MySpace served an amazing niche in that it served as a platform for bands to reach audiences. Before, every band had to build it’s own website, maintain it’s own mailing list and acquire each fan painfully & manually. MySpace leveled the playing field by giving anyone those tools for free and letting bands concentrate on the more important task of making, promoting & selling music.
I think the idea behind Ping is great. That music should be a social activity is a bit of a no-brainer duh type revelation. There are at least a dozen different companies attacking this from all different angles but Apple’s entrance is appealing because it has an asset others cannot have, verified purchase data. This is an incredibly strong position to leverage off of.
However, I think Apple’s biggest mistake with the actual implementation of the product is that they haven’t realized that most conversations about music are not about music. There are the super-fans who find the ability to connect with bands appealing. Those were the ones who, before web 2.0 would actually visit band websites and read their blog posts. However, these represent a tiny minority of music listeners. For the most part, the average consumer is happy to simply listen to a piece of music without any special desire to investigate the story behind it. Instead, for them, the social purpose of music is that music serves as a conversation proxy. That is, they use music as a channel to open up a conversation with their friends about life in general. I’ll ask how that concert you went to last night but what I really want to know is who you went with, why you like that band, how you heard about that band, what you did before & afterwards, how’s your week been, heard any funny stories recently etc.

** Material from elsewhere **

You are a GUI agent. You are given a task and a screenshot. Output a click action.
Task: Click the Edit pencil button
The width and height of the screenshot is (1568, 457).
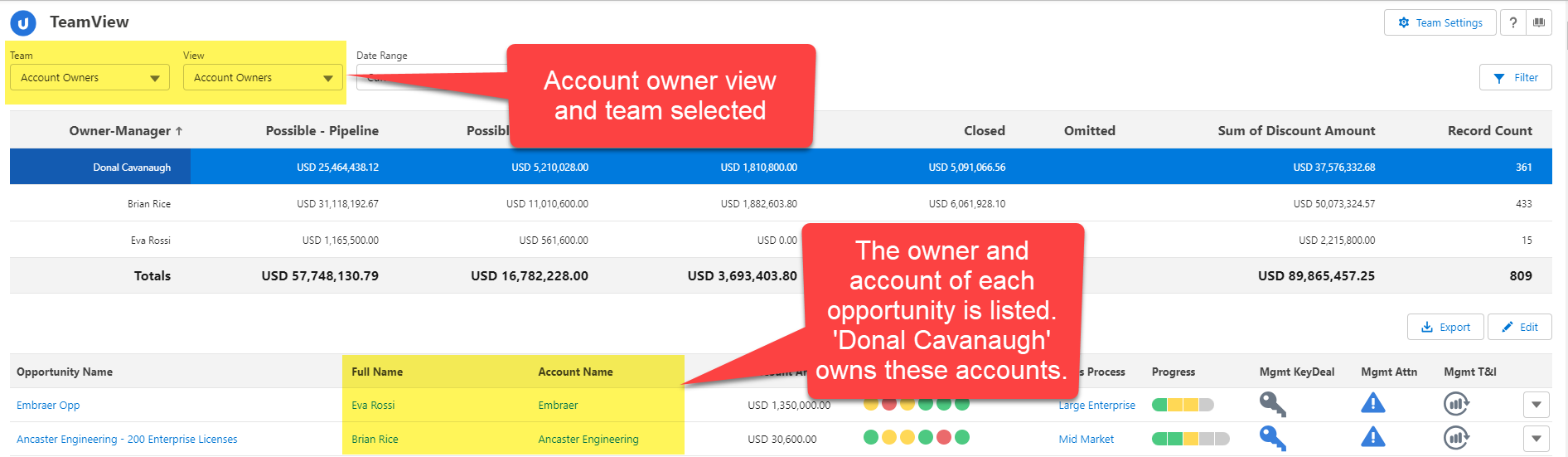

Apple Ping is a place to have conversations about music. What Apple Ping should be is a place to have conversations involving music. The difference is the audience. Because Apple Ping is it’s own separate walled garden, the only people who are going to go to the effort of checking are the people who are passionate about music which means the only content that is appealing for me to produce is conversations about the actual music itself. I’m going to write on Apple Ping about what my thoughts are on the new Lady Gaga CD but I’m not going to write about who wants to go to a concert with me next month since the people who would potentially go with me are not on Ping, they’re on Facebook.
What Apple needs to do to make Ping a success is simple. They need to turn it into a Facebook App. They need to leverage their core strengths to enable to people to have conversations involving music that they never could have before. If they do this, Ping will be a success. If they do not, it will die a miserable death of neglect since it’s simply not sustainable to have a conversation platform that’s only about music.